By Hal McCoy
Cincinnati Reds relief pitcher Lucas Sims discovered in Great American Ball Park Tuesday night that a pitcher can go from baseball hero to baseball hobo with one pitch.
Asked to trudge in from the bullpen and protect a one-run lead over the Miami Marlins in the seventh inning with two outs and a runner on first, his first pitch to Jorge Soler, a fastball, nestled into the right field seats, a two-run home run.
And that was the difference, that was the game, a 3-2 Marlins victory.
The Chicago Cubs slipped past the New York Mets, 3-2, to move into a virtual tie for second place in the National League Central.
And the Marlins drew within a half-game of the Reds and Cubs for the third wild-card spot.
The Marlins began the night with a whole bunch of negatives — 14 losses in their last 15 road games, five straight losses overall and losers in six of their last seven games.
The Reds, though, are fighting their own negatives, losses now in seven of their last eight.
Cincinnati received strong starting pitching from much-maligned Luke Weaver, but on this night he held the Marlins to one run, five hits, one walk and six strikeouts over 4 1/3 innings.
Weaver’s misery aways arrives in the first inning, 24 runs, most for any MLB starter.
And Soler, who finished with three hits, opened the game with single. Weaver then retired the next three.
His only problem surface in the second when he retired the first two, then gave up a double to Jake Burger, a run-scoring double to Joey Wendle, who was 1-for-30, and an infield hit to Nick Fortes.
Weaver then walked Soler to fill the bases, but squirmed free by coaxing a full count ground ball from Luis Arreaz, leaving it at 1-0 for the Marlins.
Arreaz, MLB top average hitter by far (.370) is enduring a rough series. He didn’t start Monday’s game, but hit into a game-ending double play as a pinch-hitter. On Tuesday he was 0 for 4 and hit into another double play.
The Reds tied the game in the second, 1-1. against Marlins left-hander Braxton Garrett. Spencer Steer opened with a single and Kevin Newman forced him at secod. Newman took second on a wild pitch and scored on TJ Friedl’s double.

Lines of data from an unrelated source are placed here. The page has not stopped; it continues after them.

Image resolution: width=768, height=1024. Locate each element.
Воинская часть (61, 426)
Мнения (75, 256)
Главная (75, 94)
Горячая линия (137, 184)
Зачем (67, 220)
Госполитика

Friedl then committed a baseball cardinal sin by making the third out at third base when he tried to steal it.
The Little League World Series qualifying tournaments are in play throughout the country and Stuart Fairchilld pay homage to it.
He hit a Little League home run leading off the fifth. He blooped one down the right field line and Soler missed making a long running catch. The ball rolled to the wall.
Fairchild sprinted to third and circled toward home, then hesitated. But when the star-crossed Arraez made a wild throw home, Fairchild continued home — a Little League home run thoat was scored as a triple and an error.
That gave the Reds a 2-1 lead that stood until the fateful seventh. Buck Farmer retired the first two Marlins, then hit number nine hitter Nick Fortes with a pitch.
Manager David Bell decided to bring in Sims and his first pitch to Soler decided the game, Soler’s 28th home run and second of the series.
After Fairchild’s triple-error run, a bevy of Miami relief pitchers retired 14 in a row until there were two outs in the ninth inning.
The pitcher was 38-year-old, 15-year veteran David Robertson, acquired from the New York Mets at the trade deadline.
Using a cutter he learned from New York Yankee Hall of Famer Mariano Rivera, Roberston retired Matt McLain on a fly ball and struck out Steer.
Bell sent up Joey Votto to pinch-hit for Kevin Newman. With the crowd chanting, “Joey, Joey, Joey,” he drew a full-count walk, the potential tying run.
But the veteran Robertson struck out Christian Encarnacion-Strand to end it.
It was the Reds’ 46tth one-run game and they are 24-22. The Marlins have been one-run speciasts all season and are 25-10.